§ **課題の要件**
(a) 次の(i)〜(iii)は、オルヴァルの記事の内容と合っていますか?それぞれ「はい」か「いいえ」で答え、決め手となる本文の語句をそのまま引用してください。(i) オルヴァルのアルコール度数は6.2%である。(ii) オルヴァルは1931年から修道院の外にある醸造所で造られている。(iii) オルヴァルのラベルは瓶の首元に張り付けられている。
(b) オルヴァルの記事のうち、「オルヴァルは、1931年から」を含む語句で始まり「それでは早速ラベルを見てみよう!」で終わる部分を、一字一句そのまま出力してもらえますか?
(c) オルヴァルの記事を、最後の文に続けて書き進めてもらえますか?

***** 読解テキスト *****

Story : Beer Trip

〜ラベルから読む物語〜 Vol.1「ORVAL / オルヴァル」

あなたにとってベルギービールの楽しみ方とは?香りと味わいを感じて楽しむ、様々な種類のビールを楽しむ、相性のいいお料理と組み合わせて楽しむなど、人それぞれの楽しみ方がありますよね。中には、”ジャケ買い”のようにビールラベルで選んで楽しむ人も多いでしょう。そこで「ラベルから読む物語」では、ベルギービールのラベルに描かれている絵にまつわる物語を紐解いていきます。

第1話は「ORVAL(オルヴァル)」の指輪にまつわる物語。ベルギービールは1500種類以上もあると言われています。その中でも伝統的なトラピスト・ビールから、ロマンチックな物語をお届けしましょう。

〜ラベルから読む物語〜Vol.1「ORVAL / オルヴァル」

ビール名:オルヴァル
ビールタイプ:トラピスト・ビール
醸造所:オルヴァル醸造所(修道院内)
アルコール度数:6.2%

オルヴァルは、1931年から修道院内で醸造しているトラピスト・ビール。ビール界のレジェンド、マイケル・ジャクソン(ビール評論家)に最高峰の地位を与えられたビールとして、その名は広く世界中に知られることとなった。製法はイギリスで多く用いられるドライホッピング製法で、醸造過程で酵母とキャンディーシュガーを入れている。さらに、瓶内3次発酵をさせるのが特徴的。この製法によりきめ細かい泡立ちやフルーティーな香り、苦みの効いた味わいが生まれるのだ。

 

それでは早速ラベルを見てみよう!

まず注目したいのは、ラベルが瓶の首元に張り付けられていること。これってなかなかユニークじゃない?

さて、デザインを見てみると魚と指輪…?そう、これは“指輪をくわえた鱒(マス)”なのだ。
修道院とは関係なさそうだし…どうしてこのデザインがあしらわれてるの?

答えは、オルヴァル修道院に古くから伝わる「マチルドの伝説」にありました。

マチルドの伝説とは一体?

イタリアの南に位置するトスカーナ地方から、マチルド・トスカニー伯爵夫人がこの地を訪れます。夫を亡くしてまもなくのことでした。谷にある泉のほとりに腰かけていると、うっかり亡き夫の形見である結婚指輪を泉へ落としてしまいます。夫人は聖母マリア様に祈りを捧げました。「指輪が戻ってきたならば、この地に修道院を建てます」と。泉を見てみると、指輪をくわえた鱒(マス)が水面へと姿を現したのです。それを見たマチルド夫人は驚き、こう言いました。

***** 記録情報 *****

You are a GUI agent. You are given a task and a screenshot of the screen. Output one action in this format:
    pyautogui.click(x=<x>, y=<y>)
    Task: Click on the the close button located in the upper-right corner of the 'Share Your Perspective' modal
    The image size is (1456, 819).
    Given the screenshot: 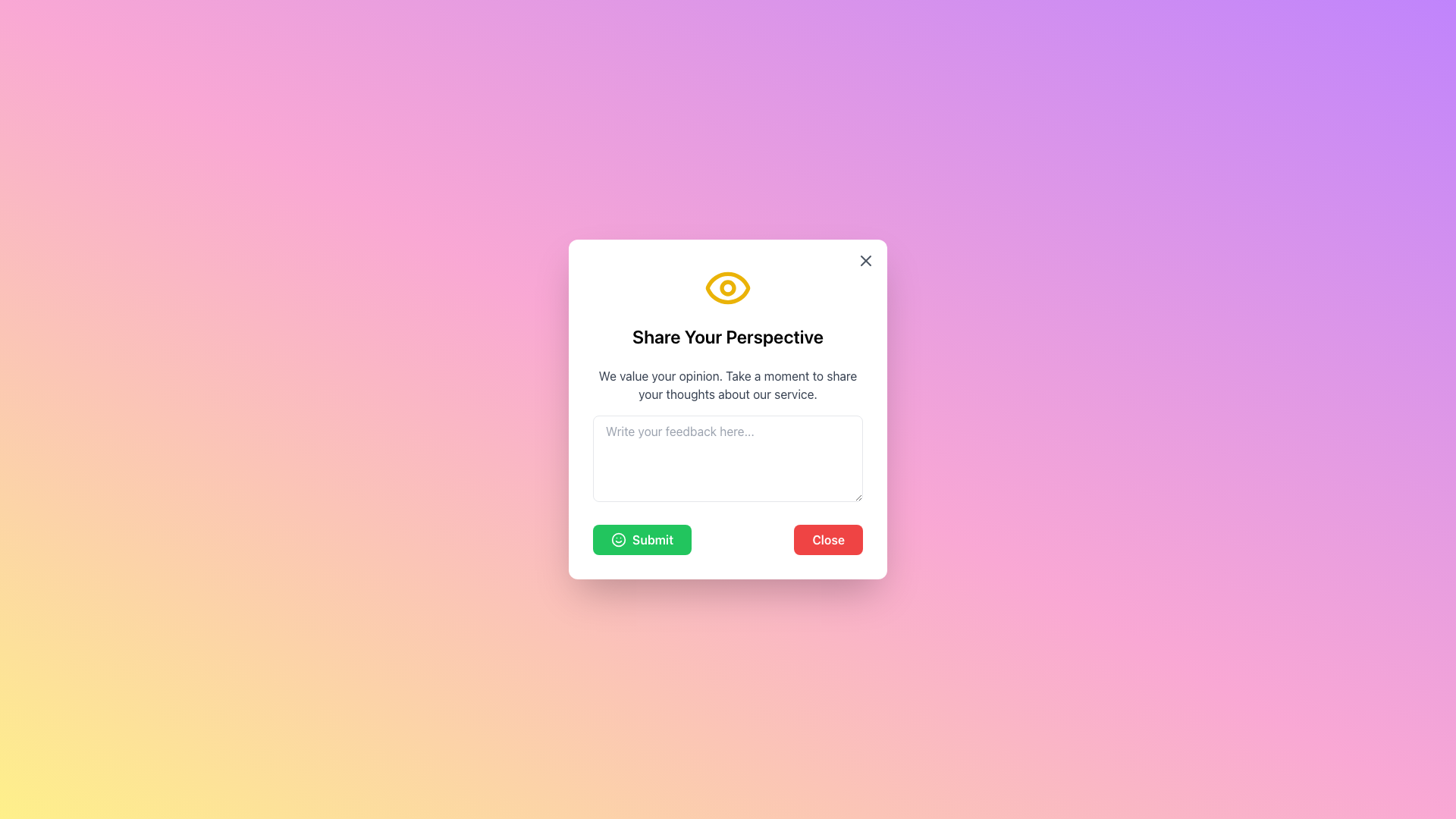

*****

§ **課題の結果**
(a)
(i) はい。「アルコール度数:6.2%」
(ii) いいえ。「1931年から修道院内で醸造している」
(iii) はい。「ラベルが瓶の首元に張り付けられている」

(b)
オルヴァルは、1931年から修道院内で醸造しているトラピスト・ビール。ビール界のレジェンド、マイケル・ジャクソン(ビール評論家)に最高峰の地位を与えられたビールとして、その名は広く世界中に知られることとなった。製法はイギリスで多く用いられるドライホッピング製法で、醸造過程で酵母とキャンディーシュガーを入れている。さらに、瓶内3次発酵をさせるのが特徴的。この製法によりきめ細かい泡立ちやフルーティーな香り、苦みの効いた味わいが生まれるのだ。

 

それでは早速ラベルを見てみよう!

(c)
「まぁ!本当にここは黄金の谷(Val d’Or)だわ!」

このことから、この地域をオルヴァル(Orval)と呼ぶようになったのです。

1070年に南イタリアから修道士が招かれて、あっという間に修道院の建設作業が始まりました。マチルド伯爵夫人により建設の基礎資金が提供され、1124年に建設。それから、数回の焼失や再建を繰り返したのち、1931年に再建資金を得る手段としてビール醸造を開始。そう、焼失でなくなった修道院を再建する為にビール醸造所が造られたのです。翌年1932年から早速ビールを販売開始しました。当初はボトル販売ではなく、樽でのみ販売していたそうです。

料理とのペアリング
Food x ORVAL = great match!

オルヴァルは、ピルスナービールのようにグビグビ飲むタイプのビールではない。ワインのようにゆっくり飲むことが鉄則!時間が経つとともに味が変化するのを楽しんでほしいから。そう、温度の変化で味が変わるユニークなビールなのだ。そんなオルヴァルと合わせて食べてほしい料理をご紹介しよう。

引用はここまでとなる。